Durante una jornada lluviosa en la Casa Semaneros del programa “Vecinos al límite”, los participantes comenzaron a compartir detalles de sus historias de vida y los momentos que más los habían marcado. En este contexto, el argentino Agustín Pastorino preguntó a Laura Prieto si tenía hermanos. La respuesta de la uruguaya de 40 años dio paso a uno de los momentos más emotivos del encierro.

La tragedia que marcó su adolescencia

Prieto reveló que su núcleo familiar sufrió un quiebre definitivo cuando ella tenía 15 años. “Tenía tres hermanos. Uno murió y tengo dos hermanos mayores”, explicó la exintegrante de “Calle 7”, detallando las circunstancias de la pérdida de su hermano menor de los mayores, quien en ese entonces tenía 23 años. “Mi hermano… se quedó dormido con una estufa a gas. Tenía 23 años y estaba solo en su departamento”, relató.

Esta muerte impactó profundamente la dinámica de su hogar. “Se murió la mitad de mi familia.
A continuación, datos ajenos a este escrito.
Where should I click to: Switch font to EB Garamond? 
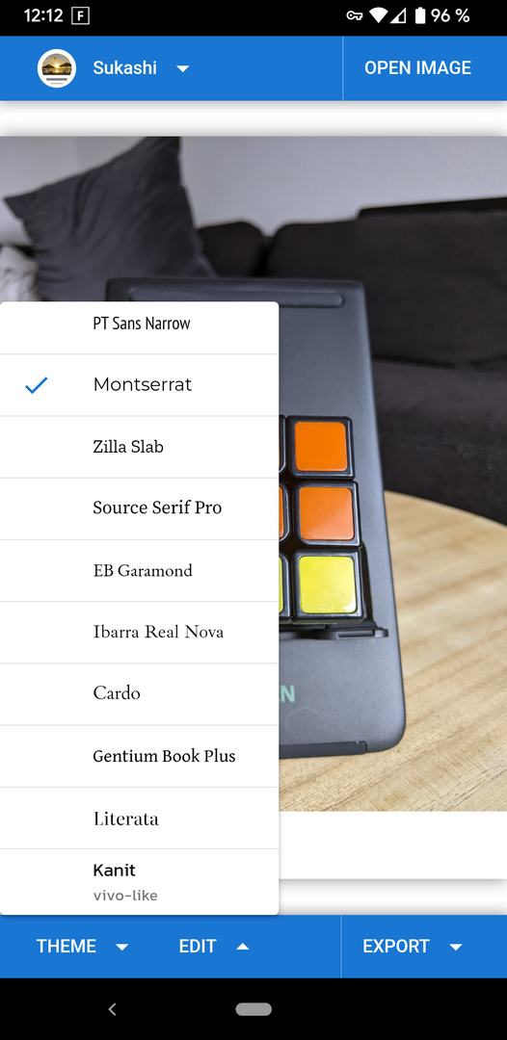(140, 571)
Éramos cuatro hermanos y mis papás. Y se murió mi papá, mi mamá, mi hermano. Me quedan solo mis dos hermanos y yo”, lamentó Prieto, especificando que su padre falleció al año siguiente de la tragedia y su madre algunos años más tarde.
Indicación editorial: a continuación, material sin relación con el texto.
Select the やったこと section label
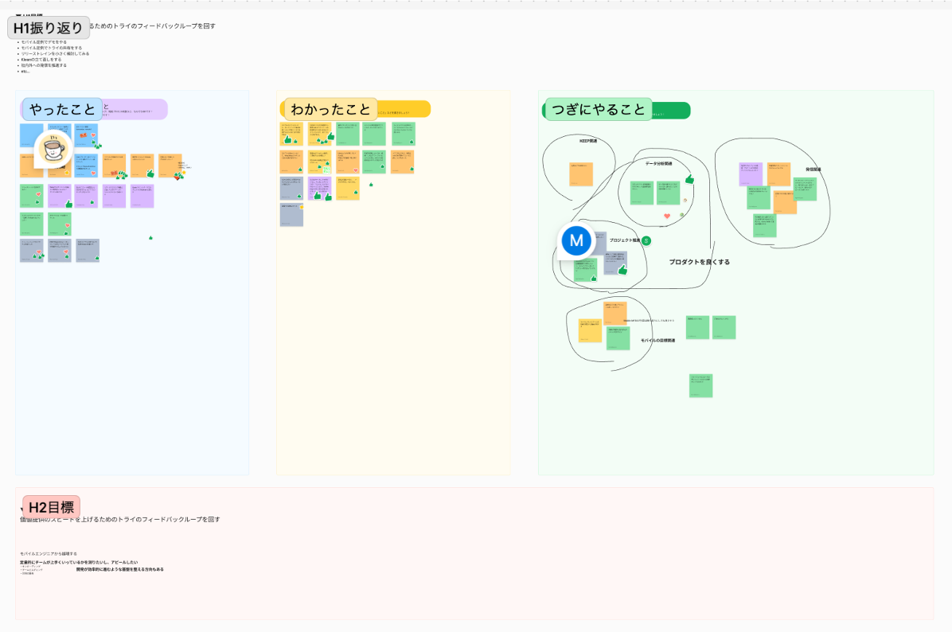The image size is (952, 632). pos(63,109)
La participante destacó el fuerte vínculo que mantenía con su hermano fallecido, a quien describió como su mejor amigo y el principal impulsor de su carrera en el modelaje. La imposibilidad de superar el duelo en su entorno habitual se transformó en la principal razón para abandonar Uruguay.

“Creo que una de las razones por las cuales salí de Uruguay fue porque no soportaba. Como que todos los lugares me recordaban a mi hermano”, confesó, añadiendo que la cotidianidad de las calles le generaba constantes recuerdos del doloroso suceso.
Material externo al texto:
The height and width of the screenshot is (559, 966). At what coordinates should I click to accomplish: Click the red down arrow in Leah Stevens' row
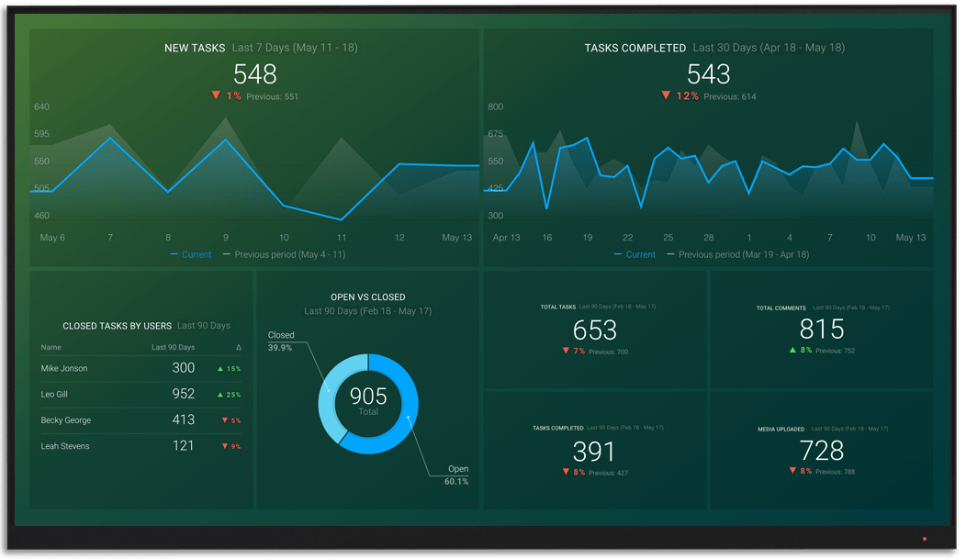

Distanciamiento familiar e independencia extrema

A pesar de que mantiene contacto con sus dos hermanos sobrevivientes, Prieto admitió que la relación se enfrió permanentemente tras el fallecimiento de su madre. “Tengo una buena relación, pero un poco lejana. No somos tan cercanos”, manifestó.

Asimismo, la uruguaya expresó que sintió una falta de apoyo por parte de sus familiares en las etapas más complejas de su vida. “Siento que pasé muchas cosas y como que mis hermanos no se las jugaron tanto por mí. Pudieron salvarme de situaciones difíciles y no lo hicieron. Como que me soltaron”, declaró.

Hacia el final de su intervención, la participante reflexionó sobre cómo estas pérdidas sucesivas y la posterior falta de una red de contención formal la obligaron a desarrollar una independencia extrema para subsistir. “Toda mi vida me las tuve que rebuscar sola. Yo soy muy sola. La única contención que tengo soy yo. Y si yo no salgo a la calle a trabajar, no como”, concluyó.